---------- Data supplied

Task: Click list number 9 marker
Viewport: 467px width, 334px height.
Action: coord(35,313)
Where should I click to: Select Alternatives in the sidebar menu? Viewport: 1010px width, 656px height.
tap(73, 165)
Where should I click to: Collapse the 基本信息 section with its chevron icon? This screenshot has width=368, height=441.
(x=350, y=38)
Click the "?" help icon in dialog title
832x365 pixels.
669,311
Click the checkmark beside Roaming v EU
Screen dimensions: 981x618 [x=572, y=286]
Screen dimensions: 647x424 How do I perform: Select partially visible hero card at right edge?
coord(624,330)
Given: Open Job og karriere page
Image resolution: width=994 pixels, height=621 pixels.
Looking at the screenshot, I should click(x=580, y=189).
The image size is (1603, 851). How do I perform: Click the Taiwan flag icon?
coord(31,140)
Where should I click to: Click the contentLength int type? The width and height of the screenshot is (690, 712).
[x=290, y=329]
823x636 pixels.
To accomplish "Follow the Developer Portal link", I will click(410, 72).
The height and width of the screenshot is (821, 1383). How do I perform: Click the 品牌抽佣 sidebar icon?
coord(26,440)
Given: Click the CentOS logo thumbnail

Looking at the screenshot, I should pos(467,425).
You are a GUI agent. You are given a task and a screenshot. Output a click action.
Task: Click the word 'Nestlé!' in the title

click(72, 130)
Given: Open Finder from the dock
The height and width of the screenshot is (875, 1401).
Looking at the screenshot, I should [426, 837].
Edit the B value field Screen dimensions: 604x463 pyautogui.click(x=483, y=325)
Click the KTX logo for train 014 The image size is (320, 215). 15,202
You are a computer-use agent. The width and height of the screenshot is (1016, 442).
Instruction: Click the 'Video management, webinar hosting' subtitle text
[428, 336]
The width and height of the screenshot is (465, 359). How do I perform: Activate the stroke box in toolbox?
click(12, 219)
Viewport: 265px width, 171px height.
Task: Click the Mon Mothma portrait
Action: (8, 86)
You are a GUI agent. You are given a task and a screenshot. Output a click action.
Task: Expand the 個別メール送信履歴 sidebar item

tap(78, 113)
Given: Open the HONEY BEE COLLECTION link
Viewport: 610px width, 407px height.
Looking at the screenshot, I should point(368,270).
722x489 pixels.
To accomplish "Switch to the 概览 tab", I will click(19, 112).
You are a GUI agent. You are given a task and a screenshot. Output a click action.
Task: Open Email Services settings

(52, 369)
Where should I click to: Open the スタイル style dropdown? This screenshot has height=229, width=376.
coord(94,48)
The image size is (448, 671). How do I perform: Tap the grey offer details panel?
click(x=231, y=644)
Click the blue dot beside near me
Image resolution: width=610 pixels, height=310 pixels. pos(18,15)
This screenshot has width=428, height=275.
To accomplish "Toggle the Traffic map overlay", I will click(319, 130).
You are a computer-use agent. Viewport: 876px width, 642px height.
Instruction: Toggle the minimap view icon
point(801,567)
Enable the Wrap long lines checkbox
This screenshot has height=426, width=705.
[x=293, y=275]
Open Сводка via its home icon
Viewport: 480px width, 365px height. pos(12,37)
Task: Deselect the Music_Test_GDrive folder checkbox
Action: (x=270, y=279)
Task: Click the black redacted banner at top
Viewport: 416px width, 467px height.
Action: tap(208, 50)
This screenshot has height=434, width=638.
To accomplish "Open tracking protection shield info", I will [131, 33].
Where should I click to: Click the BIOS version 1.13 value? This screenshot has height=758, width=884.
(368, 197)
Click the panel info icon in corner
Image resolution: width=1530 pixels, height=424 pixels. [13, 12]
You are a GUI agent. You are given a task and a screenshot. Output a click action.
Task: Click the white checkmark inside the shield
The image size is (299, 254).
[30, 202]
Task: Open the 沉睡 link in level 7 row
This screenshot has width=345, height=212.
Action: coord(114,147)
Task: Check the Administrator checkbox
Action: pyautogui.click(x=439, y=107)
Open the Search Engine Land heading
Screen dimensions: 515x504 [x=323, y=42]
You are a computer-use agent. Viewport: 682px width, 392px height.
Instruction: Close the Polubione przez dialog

--------------------

**Exercise goal:**
Write the entries out once more, exactly as given.

**Answer area:**
Task: Click list number 9 marker
Viewport: 467px width, 334px height.
Action: coord(35,313)
Where should I click to: Select Alternatives in the sidebar menu? Viewport: 1010px width, 656px height.
tap(73, 165)
Where should I click to: Collapse the 基本信息 section with its chevron icon? This screenshot has width=368, height=441.
(x=350, y=38)
Click the "?" help icon in dialog title
832x365 pixels.
669,311
Click the checkmark beside Roaming v EU
Screen dimensions: 981x618 [x=572, y=286]
Screen dimensions: 647x424 How do I perform: Select partially visible hero card at right edge?
coord(624,330)
Given: Open Job og karriere page
Image resolution: width=994 pixels, height=621 pixels.
Looking at the screenshot, I should click(x=580, y=189).
The image size is (1603, 851). How do I perform: Click the Taiwan flag icon?
coord(31,140)
Where should I click to: Click the contentLength int type? The width and height of the screenshot is (690, 712).
[x=290, y=329]
823x636 pixels.
To accomplish "Follow the Developer Portal link", I will click(410, 72).
The height and width of the screenshot is (821, 1383). How do I perform: Click the 品牌抽佣 sidebar icon?
coord(26,440)
Given: Click the CentOS logo thumbnail

Looking at the screenshot, I should pos(467,425).
You are a GUI agent. You are given a task and a screenshot. Output a click action.
Task: Click the word 'Nestlé!' in the title

click(72, 130)
Given: Open Finder from the dock
The height and width of the screenshot is (875, 1401).
Looking at the screenshot, I should [426, 837].
Edit the B value field Screen dimensions: 604x463 pyautogui.click(x=483, y=325)
Click the KTX logo for train 014 The image size is (320, 215). 15,202
You are a computer-use agent. The width and height of the screenshot is (1016, 442).
Instruction: Click the 'Video management, webinar hosting' subtitle text
[428, 336]
The width and height of the screenshot is (465, 359). How do I perform: Activate the stroke box in toolbox?
click(12, 219)
Viewport: 265px width, 171px height.
Task: Click the Mon Mothma portrait
Action: (8, 86)
You are a GUI agent. You are given a task and a screenshot. Output a click action.
Task: Expand the 個別メール送信履歴 sidebar item

tap(78, 113)
Given: Open the HONEY BEE COLLECTION link
Viewport: 610px width, 407px height.
Looking at the screenshot, I should point(368,270).
722x489 pixels.
To accomplish "Switch to the 概览 tab", I will click(19, 112).
You are a GUI agent. You are given a task and a screenshot. Output a click action.
Task: Open Email Services settings

(52, 369)
Where should I click to: Open the スタイル style dropdown? This screenshot has height=229, width=376.
coord(94,48)
The image size is (448, 671). How do I perform: Tap the grey offer details panel?
click(x=231, y=644)
Click the blue dot beside near me
Image resolution: width=610 pixels, height=310 pixels. pos(18,15)
This screenshot has width=428, height=275.
To accomplish "Toggle the Traffic map overlay", I will click(319, 130).
You are a computer-use agent. Viewport: 876px width, 642px height.
Instruction: Toggle the minimap view icon
point(801,567)
Enable the Wrap long lines checkbox
This screenshot has height=426, width=705.
[x=293, y=275]
Open Сводка via its home icon
Viewport: 480px width, 365px height. pos(12,37)
Task: Deselect the Music_Test_GDrive folder checkbox
Action: (x=270, y=279)
Task: Click the black redacted banner at top
Viewport: 416px width, 467px height.
Action: tap(208, 50)
This screenshot has height=434, width=638.
To accomplish "Open tracking protection shield info", I will [131, 33].
Where should I click to: Click the BIOS version 1.13 value? This screenshot has height=758, width=884.
(368, 197)
Click the panel info icon in corner
Image resolution: width=1530 pixels, height=424 pixels. [13, 12]
You are a GUI agent. You are given a task and a screenshot. Output a click action.
Task: Click the white checkmark inside the shield
The image size is (299, 254).
[30, 202]
Task: Open the 沉睡 link in level 7 row
This screenshot has width=345, height=212.
Action: coord(114,147)
Task: Check the Administrator checkbox
Action: pyautogui.click(x=439, y=107)
Open the Search Engine Land heading
Screen dimensions: 515x504 [x=323, y=42]
You are a computer-use agent. Viewport: 682px width, 392px height.
Instruction: Close the Polubione przez dialog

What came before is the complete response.